* Input:
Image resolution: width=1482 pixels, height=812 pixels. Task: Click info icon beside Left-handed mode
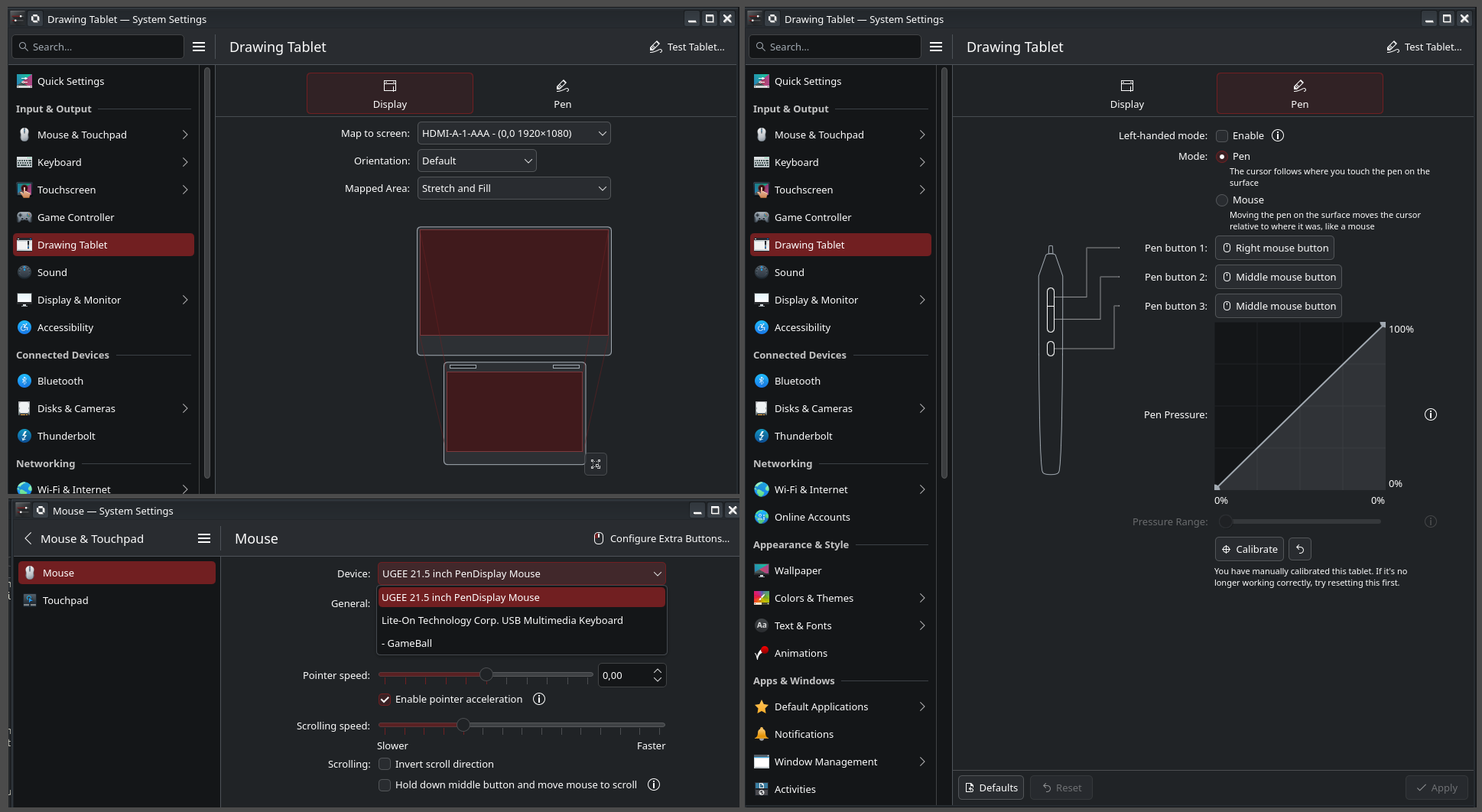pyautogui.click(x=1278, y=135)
==
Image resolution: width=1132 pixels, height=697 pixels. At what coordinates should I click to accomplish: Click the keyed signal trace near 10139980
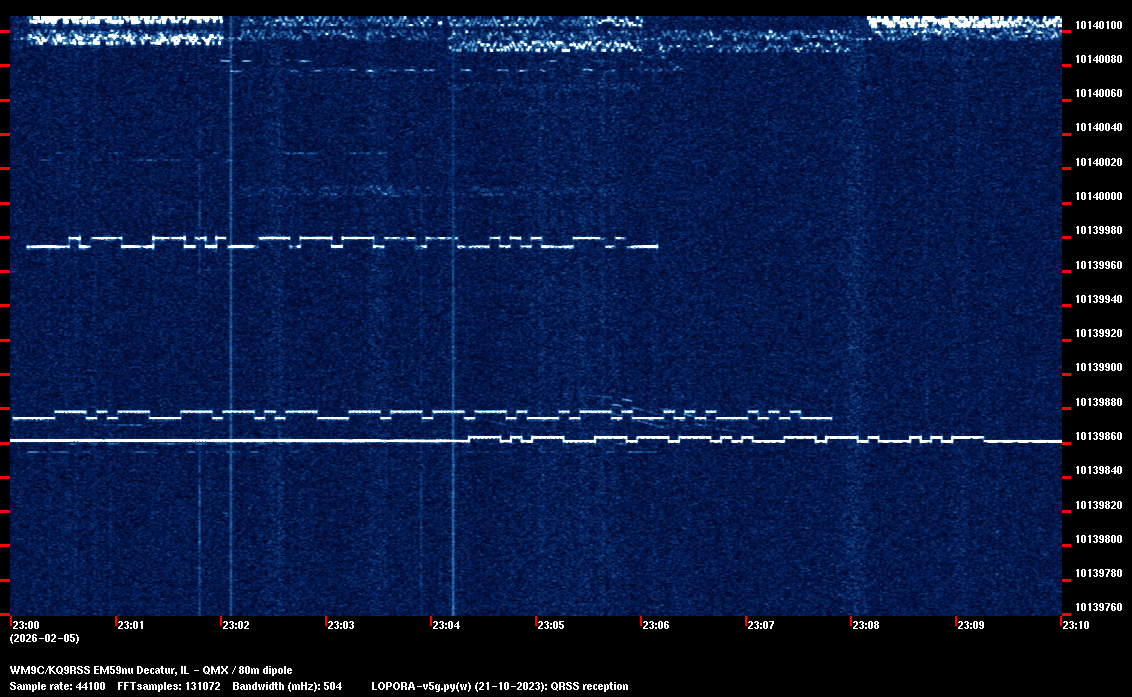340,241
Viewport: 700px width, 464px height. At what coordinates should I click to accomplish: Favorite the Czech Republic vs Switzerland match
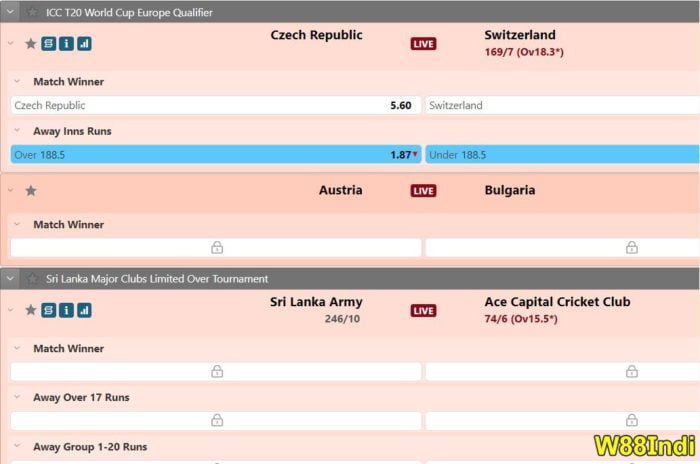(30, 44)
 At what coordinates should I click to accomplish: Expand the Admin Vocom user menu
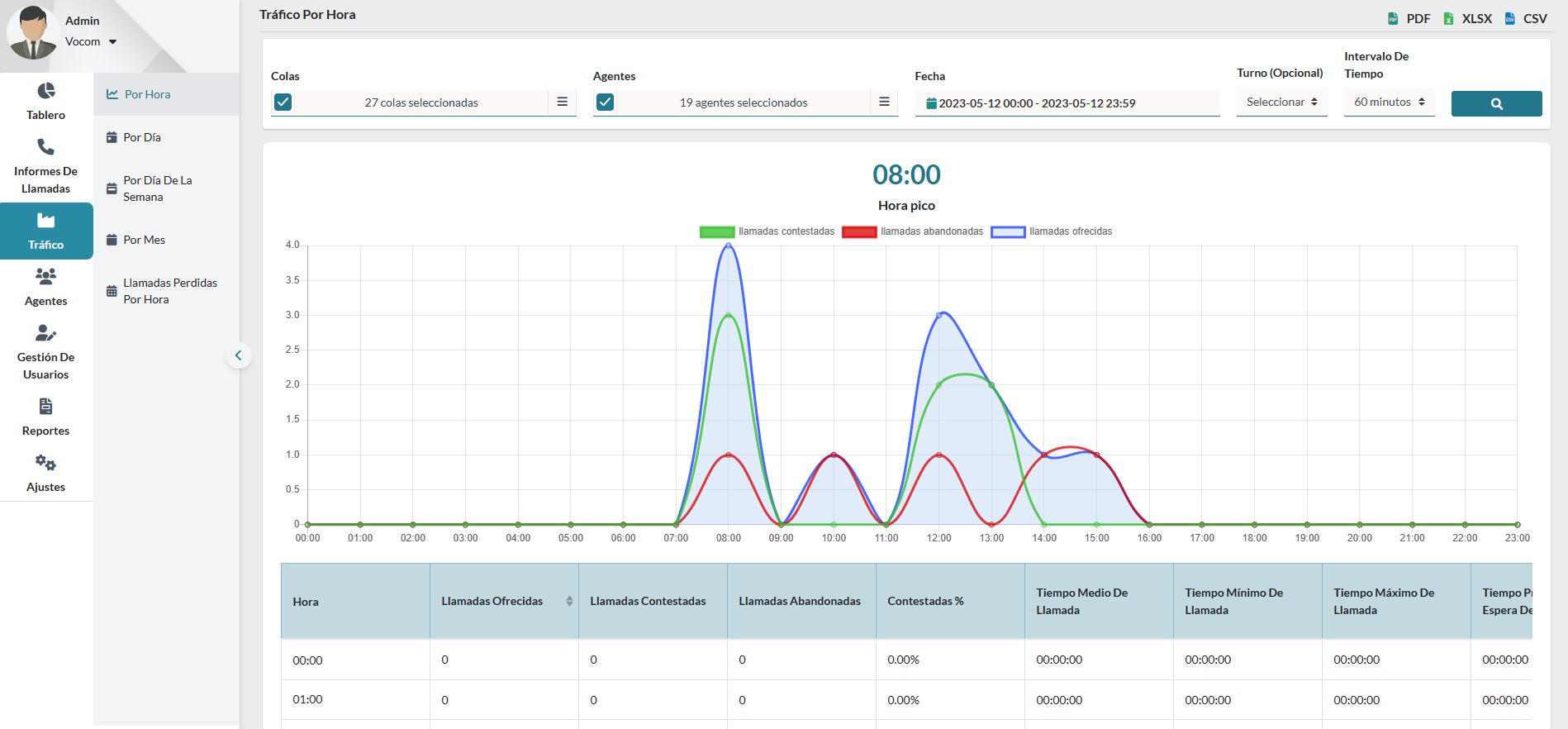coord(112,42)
--
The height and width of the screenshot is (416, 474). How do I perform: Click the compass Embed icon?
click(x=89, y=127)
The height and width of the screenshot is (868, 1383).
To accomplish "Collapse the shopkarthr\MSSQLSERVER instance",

* Objective:
Turn the records from the line containing "At what coordinates should I click to accomplish: Expand" through the line containing "coord(112,42)" into a JSON list of strings, one string per line, omitting blank lines. Leave the pictures out of the answer.

* Output of the task:
[
  " At what coordinates should I click to accomplish: Expand the Admin Vocom user menu",
  "coord(112,42)"
]